The United States Department of Justice filed an amicus brief and participated in oral argument in support of the Davises. See generally Brief for United States as Amicus Curiae; Oral Argument at 10:19-16:50. The government urged two additional theories besides the Davises' "agency" argument to establish Caddo's status as Mrs. Davis's Title VII "employer." Specifically, the government argued that Caddo could be considered a "joint employer" of Mrs. Davis alongside the Sewerage District or, together with the Sewerage District, a "single integrated enterprise" that employed Mrs. Davis. The government contended that these theories applied even though Caddo and the Sewerage District are governmental subdivisions. But see Trevino v. Celanese Corp., 701 F.2d 397, 404 n.10 (5th Cir. 1983); Karagounis v. U. Tex. Health Sci. Ctr. at San Antonio, 168 F.3d 485, at *2 (5th Cir. 1999). We express no view on these theories today because the Davises did not rely on them: Before the district court, they waived reliance on both, see Davis, 2021 WL 3573040, at *5, and they again waived them at oral argument because, in counsel's words, "this is an 'agency' case." See Oral Argument at 40:46-40:55; Jackson v. Watkins, 619 F.3d 463, 466 n.1 (5th Cir. 2010) (noting that the plaintiff-appellant "conceded at oral argument that this is solely a [theory #1] case, not a [theory #2] case, so we consider any [theory #2] arguments to be waived").

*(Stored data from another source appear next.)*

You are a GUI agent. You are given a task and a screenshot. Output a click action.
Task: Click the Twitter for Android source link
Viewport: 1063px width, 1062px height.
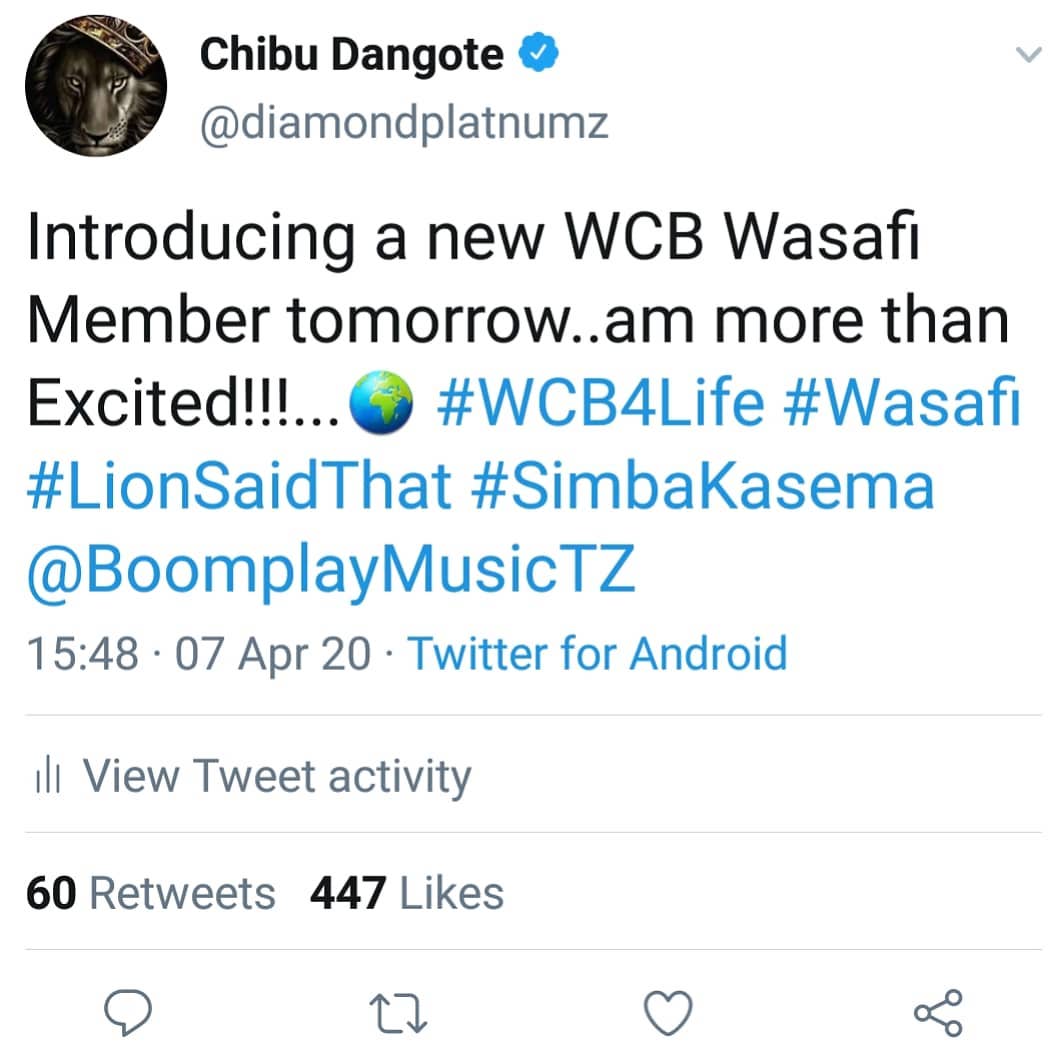coord(597,653)
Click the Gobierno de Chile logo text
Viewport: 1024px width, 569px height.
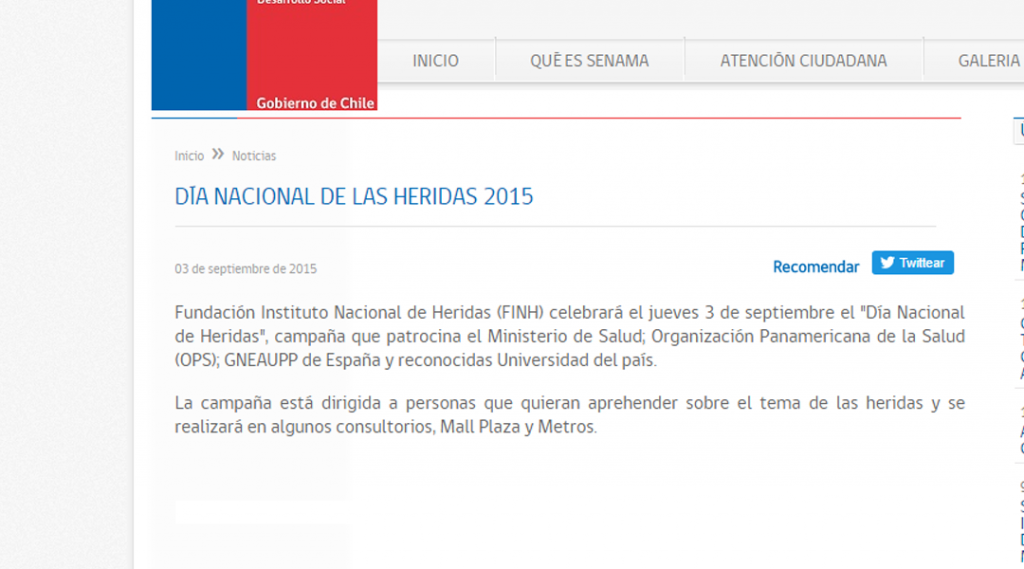pyautogui.click(x=315, y=103)
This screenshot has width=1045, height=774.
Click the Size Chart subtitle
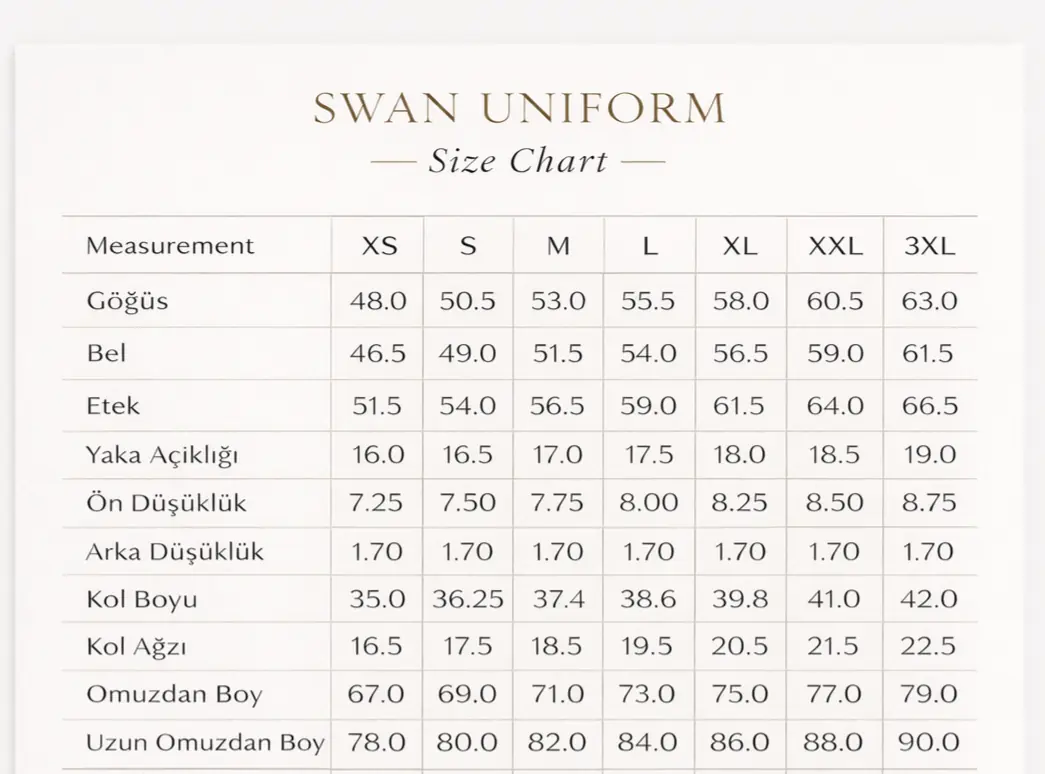point(518,161)
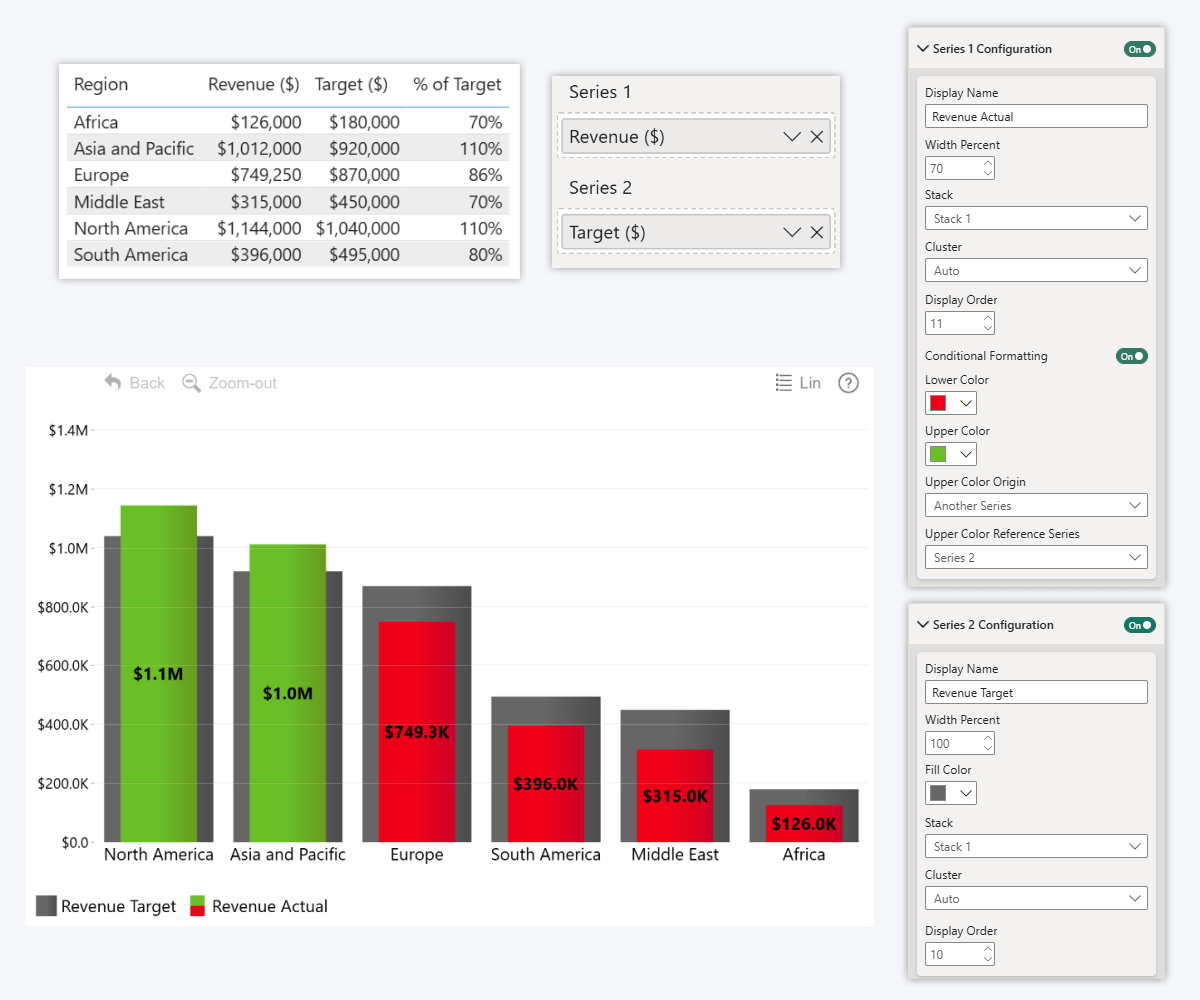Open the Lower Color red swatch picker
This screenshot has width=1200, height=1000.
(950, 403)
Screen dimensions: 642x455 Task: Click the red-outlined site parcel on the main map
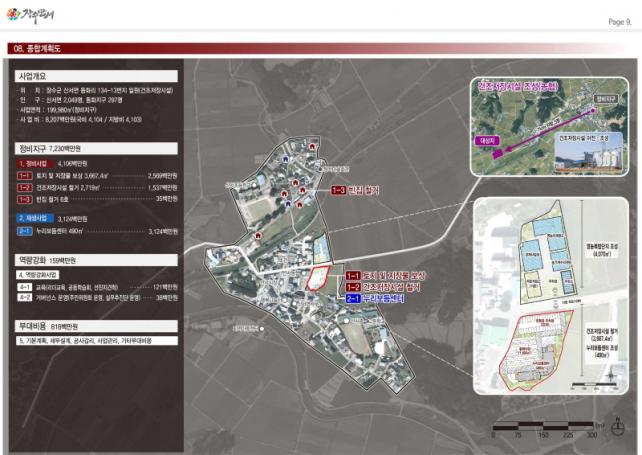(318, 278)
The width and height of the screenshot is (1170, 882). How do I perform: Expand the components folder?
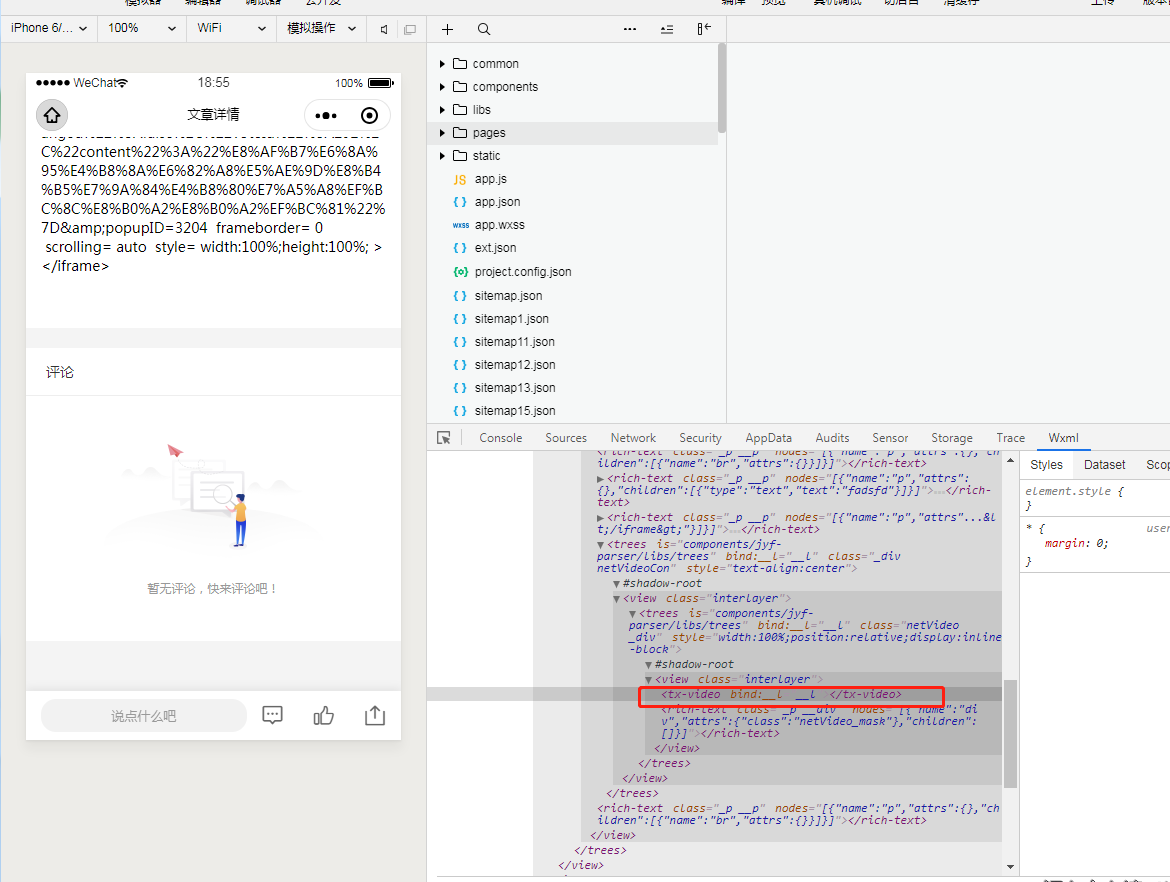441,86
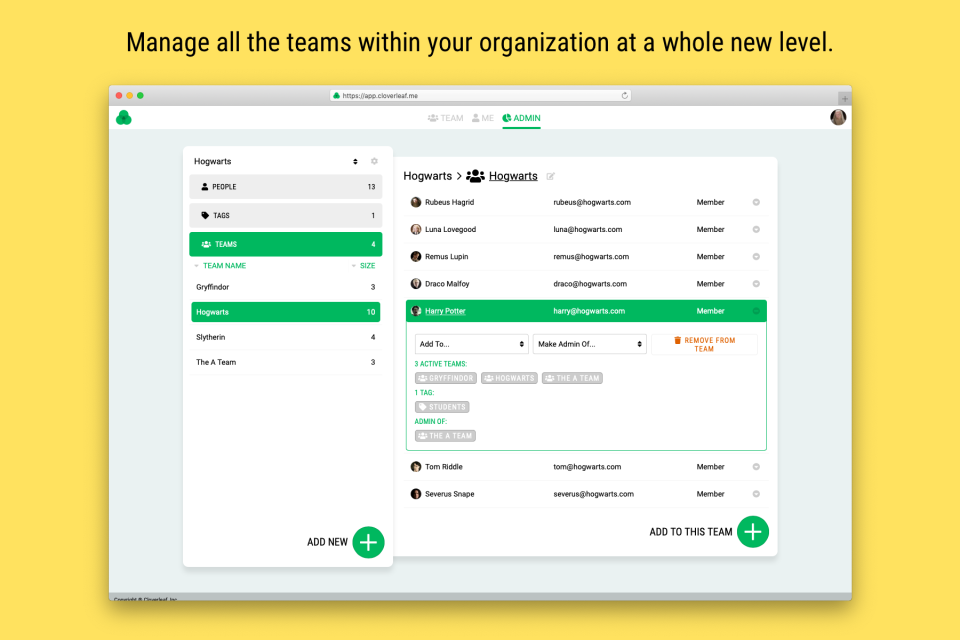960x640 pixels.
Task: Switch to the ME tab
Action: point(483,118)
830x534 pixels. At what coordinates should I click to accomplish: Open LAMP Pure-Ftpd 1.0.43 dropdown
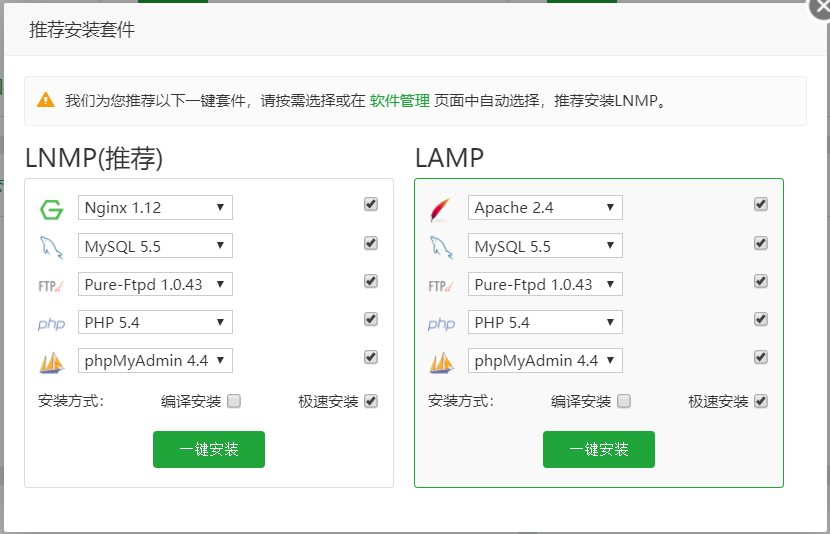[545, 284]
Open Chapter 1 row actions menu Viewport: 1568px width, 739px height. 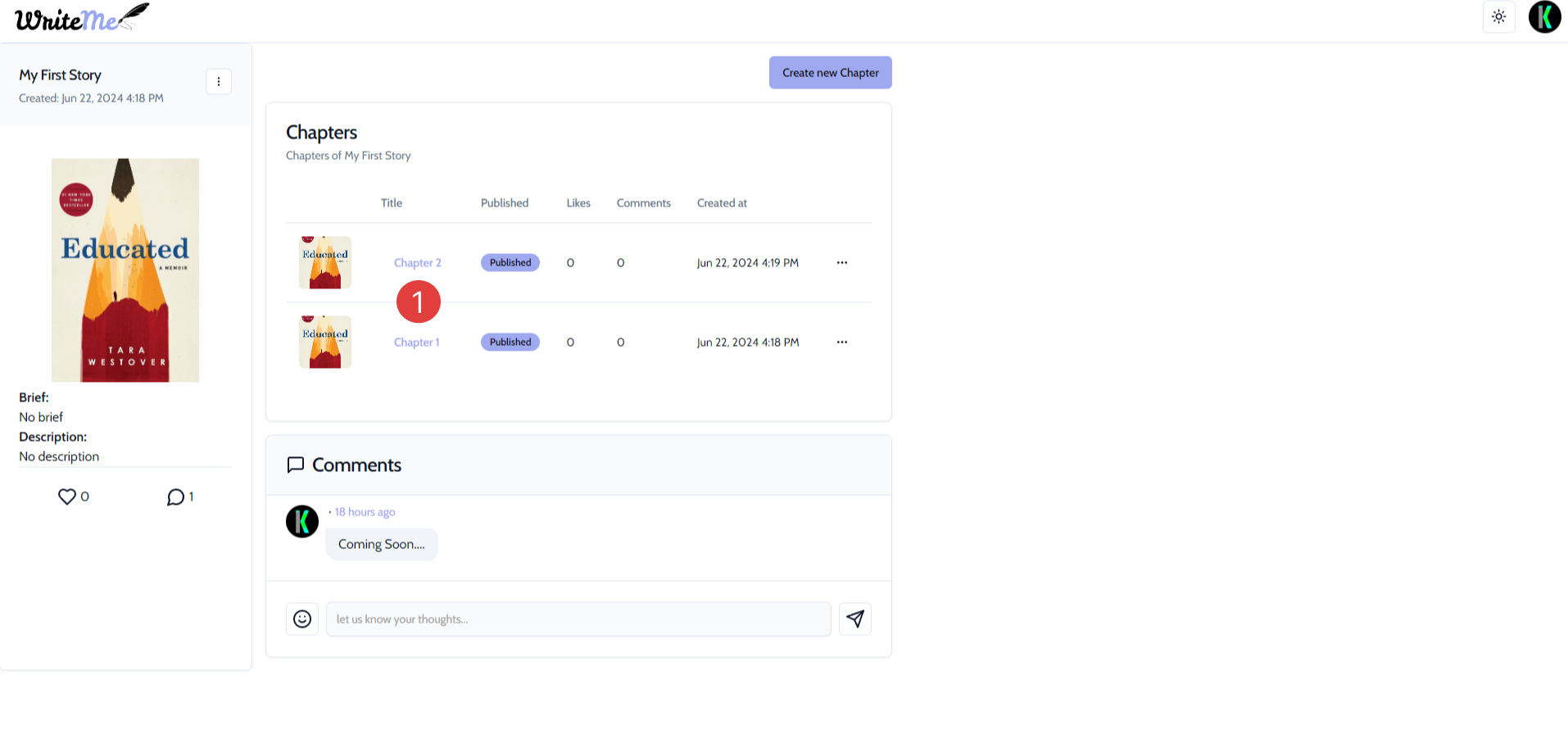(841, 342)
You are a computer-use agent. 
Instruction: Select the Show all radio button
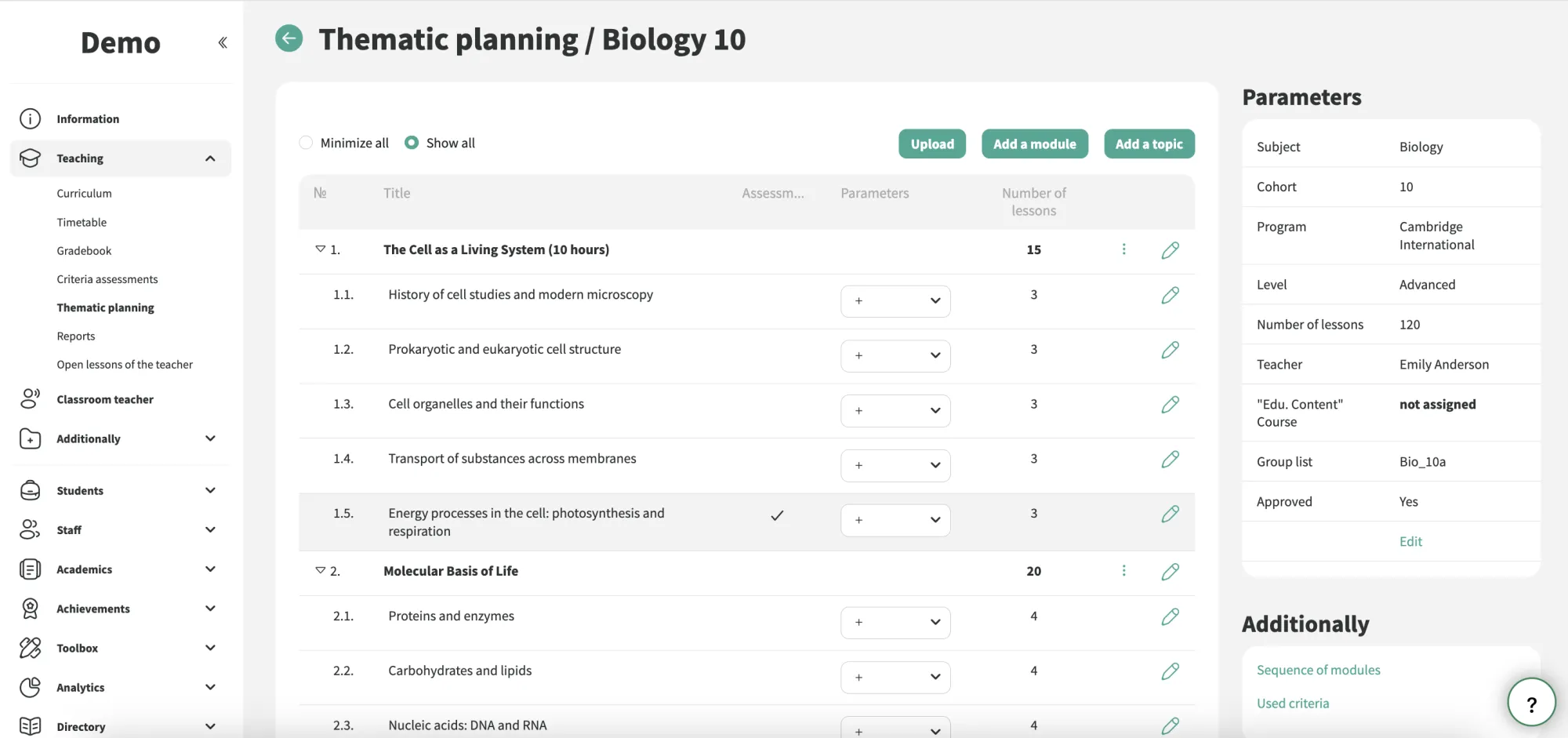(x=412, y=143)
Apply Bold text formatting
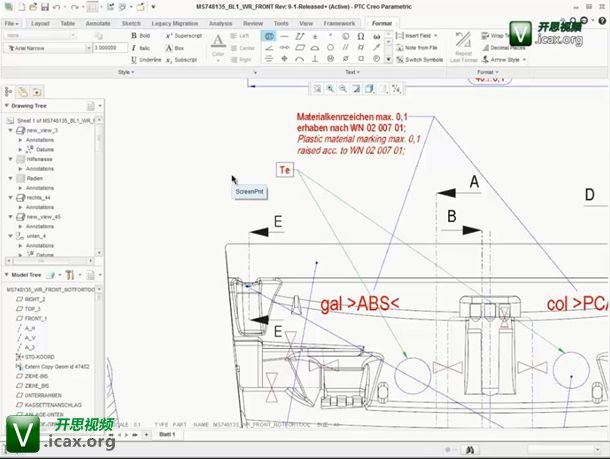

Although Caddo failed to brief the Davises' waiver and even disclaimed waiver/forfeiture at oral argument, see generally Brief for Defendant-Appellee Caddo Parish; Oral Argument at 30:51-31:02, we nonetheless reserve for another day when the question is properly before us whether the "joint employer" or "single integrated enterprise" theories can apply to governmental subdivisions.
The district court's judgment is AFFIRMED.
[*] Pursuant to 5TH CIRCUIT RULE 47.5, the court has determined that this opinion should not be published and is not precedent except under the limited circumstances set forth in 5TH CIRCUIT RULE 47.5.4.